Proof: Let \(x \in (A-B) \cup (B-C)\). Then by definition of union, \(x \in (A-B)\) or \(x \in (B-C)\). So we have the following cases:

- Case 1: \(x \in (A-B)\). Then by definition of set difference, \(x \in A\) and \(x \not\in B\). Since \(A \subseteq A \cup B\), \(x \in A\) implies that \(x \in A \cup B\). Since \(A \cap B \cap C \subseteq B\), \(x \not\in B)\) implies that \(x \notin A \cap B \cap C\).
- Case 2: \(x \in (B-C)\). Then \(x \in B\) and \(x \not\in C\). Since \(B \subseteq A \cup B\), \(x \in B\) implies that \(x \in A \cup B\). Since \(A \cap B \cap C \subseteq C\), \(x \not\in C\) implies \(x \notin A \cap B \cap C\).
So, in both cases, we have \(x \in A \cup B\) and \(x \notin A \cap B \cap C\). So \(x \in (A \cup B) - (A \cap B \cap C)\).
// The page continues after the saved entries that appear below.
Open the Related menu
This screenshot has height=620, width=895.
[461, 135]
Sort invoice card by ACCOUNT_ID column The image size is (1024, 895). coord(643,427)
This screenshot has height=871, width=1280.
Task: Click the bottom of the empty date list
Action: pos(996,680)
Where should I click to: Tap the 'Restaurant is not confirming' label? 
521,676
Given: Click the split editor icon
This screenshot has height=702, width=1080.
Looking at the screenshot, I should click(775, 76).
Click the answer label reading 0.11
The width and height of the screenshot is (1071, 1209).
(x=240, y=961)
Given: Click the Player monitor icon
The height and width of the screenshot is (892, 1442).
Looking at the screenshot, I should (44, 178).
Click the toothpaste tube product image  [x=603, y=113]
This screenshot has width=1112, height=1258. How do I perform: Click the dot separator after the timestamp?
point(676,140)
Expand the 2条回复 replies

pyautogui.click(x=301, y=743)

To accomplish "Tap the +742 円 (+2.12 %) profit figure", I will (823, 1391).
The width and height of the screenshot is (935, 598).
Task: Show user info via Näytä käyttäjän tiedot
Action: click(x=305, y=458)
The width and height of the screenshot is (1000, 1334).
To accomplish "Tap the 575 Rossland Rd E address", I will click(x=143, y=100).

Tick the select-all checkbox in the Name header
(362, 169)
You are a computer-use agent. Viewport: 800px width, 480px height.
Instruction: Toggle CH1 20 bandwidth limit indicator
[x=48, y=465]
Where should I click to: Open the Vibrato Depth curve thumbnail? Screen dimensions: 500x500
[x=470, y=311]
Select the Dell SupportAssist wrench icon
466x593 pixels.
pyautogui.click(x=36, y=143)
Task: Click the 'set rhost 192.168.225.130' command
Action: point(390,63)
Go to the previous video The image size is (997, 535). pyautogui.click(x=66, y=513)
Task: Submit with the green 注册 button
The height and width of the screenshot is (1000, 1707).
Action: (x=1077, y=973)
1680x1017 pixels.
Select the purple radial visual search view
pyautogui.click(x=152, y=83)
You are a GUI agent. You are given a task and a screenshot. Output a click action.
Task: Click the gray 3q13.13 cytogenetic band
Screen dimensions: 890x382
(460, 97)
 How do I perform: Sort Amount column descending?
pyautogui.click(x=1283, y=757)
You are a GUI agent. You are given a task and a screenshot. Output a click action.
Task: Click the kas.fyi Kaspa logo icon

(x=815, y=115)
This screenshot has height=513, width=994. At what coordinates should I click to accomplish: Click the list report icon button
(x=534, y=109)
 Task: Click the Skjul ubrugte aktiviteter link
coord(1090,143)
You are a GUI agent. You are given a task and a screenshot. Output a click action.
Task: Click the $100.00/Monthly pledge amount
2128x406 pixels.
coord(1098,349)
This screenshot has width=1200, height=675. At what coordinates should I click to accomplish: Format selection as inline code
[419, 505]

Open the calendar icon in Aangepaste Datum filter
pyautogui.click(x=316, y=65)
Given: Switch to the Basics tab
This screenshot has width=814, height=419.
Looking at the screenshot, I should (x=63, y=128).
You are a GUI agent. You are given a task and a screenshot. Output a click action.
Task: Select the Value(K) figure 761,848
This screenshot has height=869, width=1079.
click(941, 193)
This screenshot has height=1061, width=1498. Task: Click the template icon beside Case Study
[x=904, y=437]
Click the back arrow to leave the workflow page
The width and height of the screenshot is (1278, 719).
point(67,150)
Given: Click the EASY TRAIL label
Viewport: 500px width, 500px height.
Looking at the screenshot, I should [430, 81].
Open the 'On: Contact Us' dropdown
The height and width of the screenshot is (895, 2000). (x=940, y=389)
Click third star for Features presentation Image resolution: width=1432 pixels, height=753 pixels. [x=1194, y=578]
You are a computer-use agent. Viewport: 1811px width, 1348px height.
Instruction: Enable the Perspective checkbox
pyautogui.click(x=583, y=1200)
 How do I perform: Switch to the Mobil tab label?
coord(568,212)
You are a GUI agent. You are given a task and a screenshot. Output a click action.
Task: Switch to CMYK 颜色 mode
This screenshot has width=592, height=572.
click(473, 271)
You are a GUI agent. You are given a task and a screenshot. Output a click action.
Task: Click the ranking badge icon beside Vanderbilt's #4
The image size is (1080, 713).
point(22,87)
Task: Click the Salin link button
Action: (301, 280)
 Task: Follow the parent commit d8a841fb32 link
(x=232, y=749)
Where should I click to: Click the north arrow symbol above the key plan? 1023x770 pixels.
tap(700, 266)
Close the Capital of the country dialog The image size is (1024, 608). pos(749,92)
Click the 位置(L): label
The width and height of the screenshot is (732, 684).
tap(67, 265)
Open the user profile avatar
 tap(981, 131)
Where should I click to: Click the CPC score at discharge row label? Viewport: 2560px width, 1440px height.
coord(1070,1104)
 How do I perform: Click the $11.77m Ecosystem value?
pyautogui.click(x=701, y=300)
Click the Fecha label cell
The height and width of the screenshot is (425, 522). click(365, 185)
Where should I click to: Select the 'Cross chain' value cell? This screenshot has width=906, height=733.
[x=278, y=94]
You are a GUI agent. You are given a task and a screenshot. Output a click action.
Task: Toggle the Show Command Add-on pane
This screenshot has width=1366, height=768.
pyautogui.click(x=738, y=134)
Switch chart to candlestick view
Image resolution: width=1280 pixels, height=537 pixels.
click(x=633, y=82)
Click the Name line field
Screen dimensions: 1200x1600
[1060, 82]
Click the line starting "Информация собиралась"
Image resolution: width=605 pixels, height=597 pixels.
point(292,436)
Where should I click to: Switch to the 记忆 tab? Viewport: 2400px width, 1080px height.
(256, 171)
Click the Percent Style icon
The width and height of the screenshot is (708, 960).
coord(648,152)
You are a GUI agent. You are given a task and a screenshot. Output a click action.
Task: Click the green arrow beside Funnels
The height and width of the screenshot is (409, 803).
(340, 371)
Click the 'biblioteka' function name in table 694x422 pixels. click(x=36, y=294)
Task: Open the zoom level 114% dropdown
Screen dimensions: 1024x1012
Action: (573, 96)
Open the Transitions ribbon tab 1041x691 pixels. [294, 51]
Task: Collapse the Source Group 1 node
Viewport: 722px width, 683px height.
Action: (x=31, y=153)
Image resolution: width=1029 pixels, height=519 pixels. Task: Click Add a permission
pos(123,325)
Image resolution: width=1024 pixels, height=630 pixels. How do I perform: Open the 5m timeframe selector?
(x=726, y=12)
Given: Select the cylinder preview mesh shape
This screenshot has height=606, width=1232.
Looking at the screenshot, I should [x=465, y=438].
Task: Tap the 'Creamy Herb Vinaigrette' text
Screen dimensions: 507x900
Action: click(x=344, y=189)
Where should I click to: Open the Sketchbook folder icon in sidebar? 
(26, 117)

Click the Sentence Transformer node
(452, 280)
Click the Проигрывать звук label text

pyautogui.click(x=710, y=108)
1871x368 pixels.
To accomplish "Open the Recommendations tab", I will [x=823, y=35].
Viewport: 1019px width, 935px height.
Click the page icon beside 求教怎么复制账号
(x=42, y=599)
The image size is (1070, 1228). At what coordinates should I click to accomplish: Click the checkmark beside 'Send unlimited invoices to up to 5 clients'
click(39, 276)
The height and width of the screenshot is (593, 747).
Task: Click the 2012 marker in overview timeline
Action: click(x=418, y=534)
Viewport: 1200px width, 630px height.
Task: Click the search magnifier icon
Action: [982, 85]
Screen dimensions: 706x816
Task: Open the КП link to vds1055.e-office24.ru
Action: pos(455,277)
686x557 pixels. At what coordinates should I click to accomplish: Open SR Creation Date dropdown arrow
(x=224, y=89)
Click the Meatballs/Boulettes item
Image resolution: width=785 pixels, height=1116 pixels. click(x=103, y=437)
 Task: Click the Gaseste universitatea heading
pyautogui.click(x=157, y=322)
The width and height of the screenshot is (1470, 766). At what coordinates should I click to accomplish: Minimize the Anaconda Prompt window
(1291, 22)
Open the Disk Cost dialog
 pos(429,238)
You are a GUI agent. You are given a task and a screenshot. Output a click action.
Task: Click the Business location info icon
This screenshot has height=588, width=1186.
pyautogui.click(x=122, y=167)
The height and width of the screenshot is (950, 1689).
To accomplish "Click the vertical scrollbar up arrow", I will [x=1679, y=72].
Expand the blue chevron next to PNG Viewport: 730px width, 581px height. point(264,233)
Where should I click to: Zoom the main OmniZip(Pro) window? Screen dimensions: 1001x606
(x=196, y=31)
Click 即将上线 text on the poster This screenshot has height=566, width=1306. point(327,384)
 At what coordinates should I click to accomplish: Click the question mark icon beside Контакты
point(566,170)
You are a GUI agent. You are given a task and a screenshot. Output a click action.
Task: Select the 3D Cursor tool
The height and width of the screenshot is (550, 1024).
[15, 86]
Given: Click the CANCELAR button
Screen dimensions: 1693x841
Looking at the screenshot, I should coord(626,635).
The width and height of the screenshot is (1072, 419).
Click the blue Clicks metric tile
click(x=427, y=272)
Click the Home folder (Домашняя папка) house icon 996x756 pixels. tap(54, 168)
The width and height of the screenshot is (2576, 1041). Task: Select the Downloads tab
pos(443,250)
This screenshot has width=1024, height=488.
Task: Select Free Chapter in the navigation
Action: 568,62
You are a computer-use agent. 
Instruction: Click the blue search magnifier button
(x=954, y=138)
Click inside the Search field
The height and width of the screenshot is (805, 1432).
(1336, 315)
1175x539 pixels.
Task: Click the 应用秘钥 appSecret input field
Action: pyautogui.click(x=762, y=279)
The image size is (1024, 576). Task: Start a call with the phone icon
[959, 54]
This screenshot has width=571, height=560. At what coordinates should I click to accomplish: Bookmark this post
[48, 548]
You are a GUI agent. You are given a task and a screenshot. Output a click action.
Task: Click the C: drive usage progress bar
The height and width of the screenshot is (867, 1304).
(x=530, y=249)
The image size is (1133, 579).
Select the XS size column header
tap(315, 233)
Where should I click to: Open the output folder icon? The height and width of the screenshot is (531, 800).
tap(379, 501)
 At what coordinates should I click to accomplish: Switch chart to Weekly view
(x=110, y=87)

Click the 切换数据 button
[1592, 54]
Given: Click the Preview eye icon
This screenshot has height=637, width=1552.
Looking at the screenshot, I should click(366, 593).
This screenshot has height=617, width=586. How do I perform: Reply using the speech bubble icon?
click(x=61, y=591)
To summarize, we picked an arbitrary element x from \((A-B) \cup (B-C)\) and we have shown that it is also a member of \((A \cup B) - (A \cap B \cap C)\). By the definition of subset, this means that \((A-B) \cup (B-C) \subseteq (A \cup B) - (A \cap B \cap C)\).